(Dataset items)
☆ ☆ ☆ ☆

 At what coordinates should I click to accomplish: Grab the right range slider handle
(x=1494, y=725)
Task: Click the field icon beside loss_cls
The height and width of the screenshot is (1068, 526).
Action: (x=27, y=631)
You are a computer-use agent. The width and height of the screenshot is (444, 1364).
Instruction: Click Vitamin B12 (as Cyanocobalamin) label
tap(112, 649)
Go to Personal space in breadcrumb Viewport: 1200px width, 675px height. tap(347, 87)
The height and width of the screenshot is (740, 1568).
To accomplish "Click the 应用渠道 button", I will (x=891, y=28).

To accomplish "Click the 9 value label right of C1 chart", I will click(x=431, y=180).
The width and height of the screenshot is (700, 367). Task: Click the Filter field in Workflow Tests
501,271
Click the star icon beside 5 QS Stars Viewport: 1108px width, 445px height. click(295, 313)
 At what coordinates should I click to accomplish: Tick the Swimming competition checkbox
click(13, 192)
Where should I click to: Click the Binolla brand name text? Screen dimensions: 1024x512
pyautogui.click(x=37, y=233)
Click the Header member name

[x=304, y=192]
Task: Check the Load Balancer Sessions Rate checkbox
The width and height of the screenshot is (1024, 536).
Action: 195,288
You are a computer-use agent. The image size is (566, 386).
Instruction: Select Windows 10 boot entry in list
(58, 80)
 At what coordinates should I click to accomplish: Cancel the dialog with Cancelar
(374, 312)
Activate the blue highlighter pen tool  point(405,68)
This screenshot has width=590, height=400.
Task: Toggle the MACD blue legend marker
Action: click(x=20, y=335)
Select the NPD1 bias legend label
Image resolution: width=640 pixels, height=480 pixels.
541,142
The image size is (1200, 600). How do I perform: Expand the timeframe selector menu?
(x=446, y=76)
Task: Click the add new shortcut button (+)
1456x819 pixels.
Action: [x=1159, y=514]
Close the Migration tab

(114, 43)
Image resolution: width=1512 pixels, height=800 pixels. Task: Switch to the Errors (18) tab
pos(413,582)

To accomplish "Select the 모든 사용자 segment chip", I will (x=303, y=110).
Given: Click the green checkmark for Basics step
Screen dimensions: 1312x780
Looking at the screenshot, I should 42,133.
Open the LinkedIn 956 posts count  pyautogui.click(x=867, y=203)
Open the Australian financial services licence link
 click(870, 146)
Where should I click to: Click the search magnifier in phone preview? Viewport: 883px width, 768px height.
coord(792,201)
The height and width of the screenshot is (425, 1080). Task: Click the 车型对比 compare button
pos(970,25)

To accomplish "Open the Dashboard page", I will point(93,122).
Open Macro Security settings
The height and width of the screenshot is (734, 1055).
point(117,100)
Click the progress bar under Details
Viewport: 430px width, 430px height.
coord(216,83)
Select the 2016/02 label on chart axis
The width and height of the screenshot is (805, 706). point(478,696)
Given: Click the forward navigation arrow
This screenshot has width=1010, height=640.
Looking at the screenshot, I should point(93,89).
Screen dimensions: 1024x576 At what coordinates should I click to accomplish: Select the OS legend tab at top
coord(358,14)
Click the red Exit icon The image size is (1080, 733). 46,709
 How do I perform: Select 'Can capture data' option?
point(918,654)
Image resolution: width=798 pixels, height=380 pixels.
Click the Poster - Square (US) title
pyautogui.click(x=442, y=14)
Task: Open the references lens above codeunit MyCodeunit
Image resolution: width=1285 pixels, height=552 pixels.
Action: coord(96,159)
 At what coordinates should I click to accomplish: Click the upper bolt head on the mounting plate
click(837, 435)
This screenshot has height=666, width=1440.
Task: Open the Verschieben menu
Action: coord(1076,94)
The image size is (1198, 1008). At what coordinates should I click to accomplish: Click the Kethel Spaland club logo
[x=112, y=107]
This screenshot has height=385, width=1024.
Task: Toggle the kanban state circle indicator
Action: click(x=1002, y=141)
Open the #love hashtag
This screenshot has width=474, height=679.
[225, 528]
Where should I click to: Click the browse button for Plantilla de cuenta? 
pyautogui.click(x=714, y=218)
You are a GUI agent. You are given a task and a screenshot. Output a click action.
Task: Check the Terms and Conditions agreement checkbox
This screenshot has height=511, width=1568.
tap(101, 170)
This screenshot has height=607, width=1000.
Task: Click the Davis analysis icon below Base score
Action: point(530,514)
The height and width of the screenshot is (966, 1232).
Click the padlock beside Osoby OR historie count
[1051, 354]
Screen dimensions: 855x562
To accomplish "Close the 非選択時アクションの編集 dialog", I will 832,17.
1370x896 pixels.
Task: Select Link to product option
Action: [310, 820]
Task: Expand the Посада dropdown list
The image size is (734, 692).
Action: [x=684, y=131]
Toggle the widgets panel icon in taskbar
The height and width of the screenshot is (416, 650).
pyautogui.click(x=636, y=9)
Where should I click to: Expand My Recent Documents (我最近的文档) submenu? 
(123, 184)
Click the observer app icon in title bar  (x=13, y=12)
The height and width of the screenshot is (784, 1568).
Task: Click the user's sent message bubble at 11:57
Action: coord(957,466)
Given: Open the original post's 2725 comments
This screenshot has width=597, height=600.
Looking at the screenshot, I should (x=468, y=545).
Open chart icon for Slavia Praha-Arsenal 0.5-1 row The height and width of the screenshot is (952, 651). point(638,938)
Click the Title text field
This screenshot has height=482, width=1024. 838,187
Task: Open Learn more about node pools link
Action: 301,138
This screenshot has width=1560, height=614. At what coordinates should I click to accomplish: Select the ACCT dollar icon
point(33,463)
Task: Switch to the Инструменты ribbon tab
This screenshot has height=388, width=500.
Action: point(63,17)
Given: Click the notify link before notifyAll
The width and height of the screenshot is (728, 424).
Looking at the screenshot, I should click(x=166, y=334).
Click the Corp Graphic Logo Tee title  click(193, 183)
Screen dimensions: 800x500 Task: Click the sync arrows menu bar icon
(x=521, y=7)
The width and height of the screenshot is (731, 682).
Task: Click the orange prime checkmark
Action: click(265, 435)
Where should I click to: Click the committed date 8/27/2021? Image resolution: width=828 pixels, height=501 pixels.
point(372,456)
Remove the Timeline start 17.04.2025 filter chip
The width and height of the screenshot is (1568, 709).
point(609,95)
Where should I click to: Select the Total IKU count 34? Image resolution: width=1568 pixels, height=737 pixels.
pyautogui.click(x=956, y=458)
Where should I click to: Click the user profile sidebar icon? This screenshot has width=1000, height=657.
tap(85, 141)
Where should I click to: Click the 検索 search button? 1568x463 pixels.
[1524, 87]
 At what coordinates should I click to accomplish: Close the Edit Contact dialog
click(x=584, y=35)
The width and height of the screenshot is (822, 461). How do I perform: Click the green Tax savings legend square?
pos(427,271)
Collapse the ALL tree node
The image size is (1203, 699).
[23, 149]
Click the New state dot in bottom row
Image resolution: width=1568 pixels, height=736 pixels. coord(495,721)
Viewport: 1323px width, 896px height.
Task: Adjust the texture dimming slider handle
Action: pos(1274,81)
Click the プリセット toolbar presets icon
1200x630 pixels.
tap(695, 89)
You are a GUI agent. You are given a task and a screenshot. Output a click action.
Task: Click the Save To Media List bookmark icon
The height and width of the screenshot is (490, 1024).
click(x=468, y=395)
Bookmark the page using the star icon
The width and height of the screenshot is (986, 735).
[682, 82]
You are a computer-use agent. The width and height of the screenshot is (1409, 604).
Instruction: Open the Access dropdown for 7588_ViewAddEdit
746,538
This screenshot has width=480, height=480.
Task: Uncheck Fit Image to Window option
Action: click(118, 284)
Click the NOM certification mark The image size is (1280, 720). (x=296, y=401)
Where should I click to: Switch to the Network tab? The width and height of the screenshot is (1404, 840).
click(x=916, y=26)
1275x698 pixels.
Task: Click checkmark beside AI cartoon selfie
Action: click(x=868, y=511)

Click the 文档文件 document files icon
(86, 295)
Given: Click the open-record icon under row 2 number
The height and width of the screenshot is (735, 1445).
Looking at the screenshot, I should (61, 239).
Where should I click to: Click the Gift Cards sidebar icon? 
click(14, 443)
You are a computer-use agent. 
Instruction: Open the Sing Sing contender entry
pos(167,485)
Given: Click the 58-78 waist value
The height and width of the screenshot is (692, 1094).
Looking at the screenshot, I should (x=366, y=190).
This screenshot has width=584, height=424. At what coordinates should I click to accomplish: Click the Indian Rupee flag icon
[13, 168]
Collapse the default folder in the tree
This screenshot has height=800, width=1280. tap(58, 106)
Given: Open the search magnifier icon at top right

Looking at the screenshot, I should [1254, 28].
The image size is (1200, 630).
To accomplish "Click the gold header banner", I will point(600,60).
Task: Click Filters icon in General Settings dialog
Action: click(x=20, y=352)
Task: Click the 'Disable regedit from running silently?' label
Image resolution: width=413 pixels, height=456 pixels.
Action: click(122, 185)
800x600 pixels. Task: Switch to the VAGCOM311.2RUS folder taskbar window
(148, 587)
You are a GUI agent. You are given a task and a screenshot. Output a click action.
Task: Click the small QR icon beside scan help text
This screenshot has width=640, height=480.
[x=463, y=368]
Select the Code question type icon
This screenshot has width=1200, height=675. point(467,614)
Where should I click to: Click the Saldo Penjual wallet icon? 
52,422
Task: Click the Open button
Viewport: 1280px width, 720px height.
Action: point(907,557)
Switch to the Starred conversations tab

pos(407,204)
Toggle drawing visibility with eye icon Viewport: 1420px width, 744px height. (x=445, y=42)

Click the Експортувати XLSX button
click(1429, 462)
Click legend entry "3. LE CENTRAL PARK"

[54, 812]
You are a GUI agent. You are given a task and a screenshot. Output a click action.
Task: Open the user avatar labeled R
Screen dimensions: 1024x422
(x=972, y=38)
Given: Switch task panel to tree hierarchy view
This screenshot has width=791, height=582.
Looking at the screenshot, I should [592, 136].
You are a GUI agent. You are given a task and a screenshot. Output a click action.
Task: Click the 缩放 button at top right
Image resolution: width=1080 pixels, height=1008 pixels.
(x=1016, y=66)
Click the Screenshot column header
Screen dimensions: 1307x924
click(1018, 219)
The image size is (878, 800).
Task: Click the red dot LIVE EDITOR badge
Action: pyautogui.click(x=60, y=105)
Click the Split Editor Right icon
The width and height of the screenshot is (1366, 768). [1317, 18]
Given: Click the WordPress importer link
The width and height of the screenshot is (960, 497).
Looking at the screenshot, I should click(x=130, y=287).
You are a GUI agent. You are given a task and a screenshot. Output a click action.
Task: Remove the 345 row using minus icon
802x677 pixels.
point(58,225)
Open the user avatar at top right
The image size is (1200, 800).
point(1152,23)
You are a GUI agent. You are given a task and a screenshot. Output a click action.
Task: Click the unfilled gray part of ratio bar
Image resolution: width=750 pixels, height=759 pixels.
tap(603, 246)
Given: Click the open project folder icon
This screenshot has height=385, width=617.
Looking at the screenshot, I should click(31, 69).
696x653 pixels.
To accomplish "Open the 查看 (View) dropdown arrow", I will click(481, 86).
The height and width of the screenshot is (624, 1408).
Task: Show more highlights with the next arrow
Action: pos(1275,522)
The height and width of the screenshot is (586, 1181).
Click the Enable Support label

☆ ☆ ☆ ☆

▶ **Task details**:
In the entries above, the lines between the one holding "Given: Open the original post's 2725 comments" and the one holding "Given: Click the notify link before notifyAll", inclusive, are to be printed exactly as written, and those alone.

▶ **Solution to the problem**:
Given: Open the original post's 2725 comments
This screenshot has width=597, height=600.
Looking at the screenshot, I should (x=468, y=545).
Open chart icon for Slavia Praha-Arsenal 0.5-1 row The height and width of the screenshot is (952, 651). point(638,938)
Click the Title text field
This screenshot has height=482, width=1024. 838,187
Task: Open Learn more about node pools link
Action: 301,138
This screenshot has width=1560, height=614. At what coordinates should I click to accomplish: Select the ACCT dollar icon
point(33,463)
Task: Switch to the Инструменты ribbon tab
This screenshot has height=388, width=500.
Action: point(63,17)
Given: Click the notify link before notifyAll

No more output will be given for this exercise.